先程まで敵対していた地獄の猟犬は、困惑顔で「ぐるるぅ」と鳴いて、大人しくお座りしている。
目の前で主人が手足を拘束されているのだが、地獄の猟犬は指示がないと動く気はないらしい。
「こうしてるとちょっと口から火が漏れ出してるだけの、可愛いワンちゃんね」
「……可愛いか? これが?」
私が思ったことを口にすると、マチルダは何故か引き攣ったような顔で私を見たのだった。
そうしている間に、鷲獅子と戦っていたドラコも戻って来た。
二足歩行の、ちっちゃな姿に戻っている。
目に見えるような大きな傷はないようだが、執事服は所々焦げていたり、爪の跡が残っていた。
「ドラコ、久しぶりね! 怪我は? 大丈夫?」
「パステル様、お久しゅうございます。ドラコめを覚えていて下さったとは、光栄です。鷲獅子なんてすぐに倒せるかと思ったのですが、身体がなまっていたようで、かすり傷を少し負ってしまったです。不覚です」
ドラコは、悔しそうに片足をバタバタさせている。
その仕草は人間の子供みたいで、さっきまで大きなドラゴンの姿になって戦っていたとは思えない。
「ドラコ、鷲獅子は?」
「あっちの方で寝てるです。そのうち起きるかもしれないですけど、痛めつけておいたので追ってくることはないと思うです。……あ、パステル様、そんなお顔をなさらなくても、鷲獅子は魔物ですからそのうち自然治癒するですよ」
「え、私そんなに心配そうな顔してた?」
「パステルは優しいからね」
セオは苦笑しながら私の頭を撫でる。
私が反射的にセオの方を向くと、思ったよりも近くに美しい顔があって、頬が熱くなってしまう。
「それで、どうしましょうか? よろしければ、荷物運びを手伝うですよ」
「ありがとう。そしたら――」
ドラコはセオの指示のもと、アイリスを背中のベルトに挟んで固定し、マチルダを背に乗せた。
セオは、マチルダから預かった氷漬けの棺桶を背負うと、私に手を差し伸べる。
先程とは違って指と指をしっかり絡めると、セオは柔らかく微笑んで、ノエルタウンに向けて出発したのだった。

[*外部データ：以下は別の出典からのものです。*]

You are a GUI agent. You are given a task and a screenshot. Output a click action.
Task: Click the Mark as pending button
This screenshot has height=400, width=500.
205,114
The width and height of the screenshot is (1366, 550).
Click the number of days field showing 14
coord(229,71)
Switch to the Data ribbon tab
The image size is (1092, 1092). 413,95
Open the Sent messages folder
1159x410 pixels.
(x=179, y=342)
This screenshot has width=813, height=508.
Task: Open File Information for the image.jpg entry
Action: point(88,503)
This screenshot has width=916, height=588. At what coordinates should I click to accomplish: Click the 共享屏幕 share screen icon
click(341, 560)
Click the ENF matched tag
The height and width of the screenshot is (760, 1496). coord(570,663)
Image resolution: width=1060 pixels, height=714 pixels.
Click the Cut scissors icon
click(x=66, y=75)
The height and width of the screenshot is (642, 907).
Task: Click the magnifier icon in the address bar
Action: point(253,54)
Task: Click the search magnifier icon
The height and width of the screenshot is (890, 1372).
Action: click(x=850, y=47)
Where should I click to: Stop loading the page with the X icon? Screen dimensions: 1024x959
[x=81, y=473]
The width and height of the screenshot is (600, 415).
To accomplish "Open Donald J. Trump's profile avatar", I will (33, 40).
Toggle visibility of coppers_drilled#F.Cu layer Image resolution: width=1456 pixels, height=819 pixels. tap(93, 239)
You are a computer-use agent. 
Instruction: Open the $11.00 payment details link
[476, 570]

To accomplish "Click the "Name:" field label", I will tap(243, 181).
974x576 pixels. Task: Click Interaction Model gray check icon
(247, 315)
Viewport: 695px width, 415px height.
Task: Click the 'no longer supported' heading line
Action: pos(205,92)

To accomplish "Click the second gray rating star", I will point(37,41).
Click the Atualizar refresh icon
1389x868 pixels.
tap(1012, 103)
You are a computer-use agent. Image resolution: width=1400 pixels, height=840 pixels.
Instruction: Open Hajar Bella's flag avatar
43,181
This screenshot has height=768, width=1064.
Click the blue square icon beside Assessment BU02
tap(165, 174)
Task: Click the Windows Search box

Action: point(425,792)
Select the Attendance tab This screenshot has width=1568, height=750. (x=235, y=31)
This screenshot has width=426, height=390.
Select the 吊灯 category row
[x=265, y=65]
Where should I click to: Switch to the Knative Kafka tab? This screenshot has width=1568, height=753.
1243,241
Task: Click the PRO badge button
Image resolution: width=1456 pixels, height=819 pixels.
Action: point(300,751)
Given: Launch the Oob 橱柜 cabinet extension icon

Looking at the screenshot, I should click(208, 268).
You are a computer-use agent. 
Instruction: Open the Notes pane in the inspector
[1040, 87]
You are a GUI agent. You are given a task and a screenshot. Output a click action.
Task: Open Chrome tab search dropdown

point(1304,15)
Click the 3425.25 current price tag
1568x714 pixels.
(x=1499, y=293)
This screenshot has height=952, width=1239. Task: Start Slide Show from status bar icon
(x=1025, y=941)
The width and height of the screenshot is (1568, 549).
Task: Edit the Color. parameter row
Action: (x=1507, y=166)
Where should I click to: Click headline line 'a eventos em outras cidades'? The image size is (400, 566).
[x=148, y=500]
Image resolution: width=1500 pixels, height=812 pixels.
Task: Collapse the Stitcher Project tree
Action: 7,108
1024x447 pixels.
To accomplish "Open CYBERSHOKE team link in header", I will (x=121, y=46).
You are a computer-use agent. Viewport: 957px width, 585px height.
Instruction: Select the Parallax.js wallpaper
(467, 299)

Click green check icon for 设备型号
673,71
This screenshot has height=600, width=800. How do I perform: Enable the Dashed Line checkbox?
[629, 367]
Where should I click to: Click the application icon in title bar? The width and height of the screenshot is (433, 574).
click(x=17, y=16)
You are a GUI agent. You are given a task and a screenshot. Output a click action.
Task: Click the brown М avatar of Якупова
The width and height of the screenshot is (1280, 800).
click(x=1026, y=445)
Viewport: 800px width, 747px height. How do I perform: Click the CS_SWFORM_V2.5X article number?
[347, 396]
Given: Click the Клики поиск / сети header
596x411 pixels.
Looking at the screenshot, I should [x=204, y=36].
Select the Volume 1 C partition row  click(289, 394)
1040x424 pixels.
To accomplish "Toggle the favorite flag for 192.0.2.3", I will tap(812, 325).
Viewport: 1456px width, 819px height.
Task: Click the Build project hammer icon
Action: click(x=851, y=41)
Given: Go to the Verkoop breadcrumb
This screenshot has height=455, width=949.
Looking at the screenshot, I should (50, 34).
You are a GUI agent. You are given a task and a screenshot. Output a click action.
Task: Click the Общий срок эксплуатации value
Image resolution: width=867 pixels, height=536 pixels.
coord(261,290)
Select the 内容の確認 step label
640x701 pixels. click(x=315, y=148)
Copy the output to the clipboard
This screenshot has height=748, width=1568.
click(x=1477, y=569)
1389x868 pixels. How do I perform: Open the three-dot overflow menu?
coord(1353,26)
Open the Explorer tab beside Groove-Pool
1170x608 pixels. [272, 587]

ノエルタウン近郊、領主の屋敷でマチルダはドラコの背から降りた。
マチルダが帰ってきたことを知ったノエルズ伯爵邸の人たちは、上へ下への大騒ぎだ。
一見厳しい態度で仕事の確認をしながらも嬉しさを隠し切れない様子の女主人と、忙しそうにしながらも一様に笑顔と活力に満ちている部下たちに見送られて、私たちはすぐに王国へと発った。
ドラコはその間、目立たない森の中に隠れていてもらった。
荷物と一緒にドラコの背に括り付けられているアイリスは、いまだ目覚める気配がない。
再びセオと手を繋ぎ、雲の上を翔けていく。
白いバリアに覆われて、セオと二人きり――こうして空の旅をしている時間は、すごく心地良い。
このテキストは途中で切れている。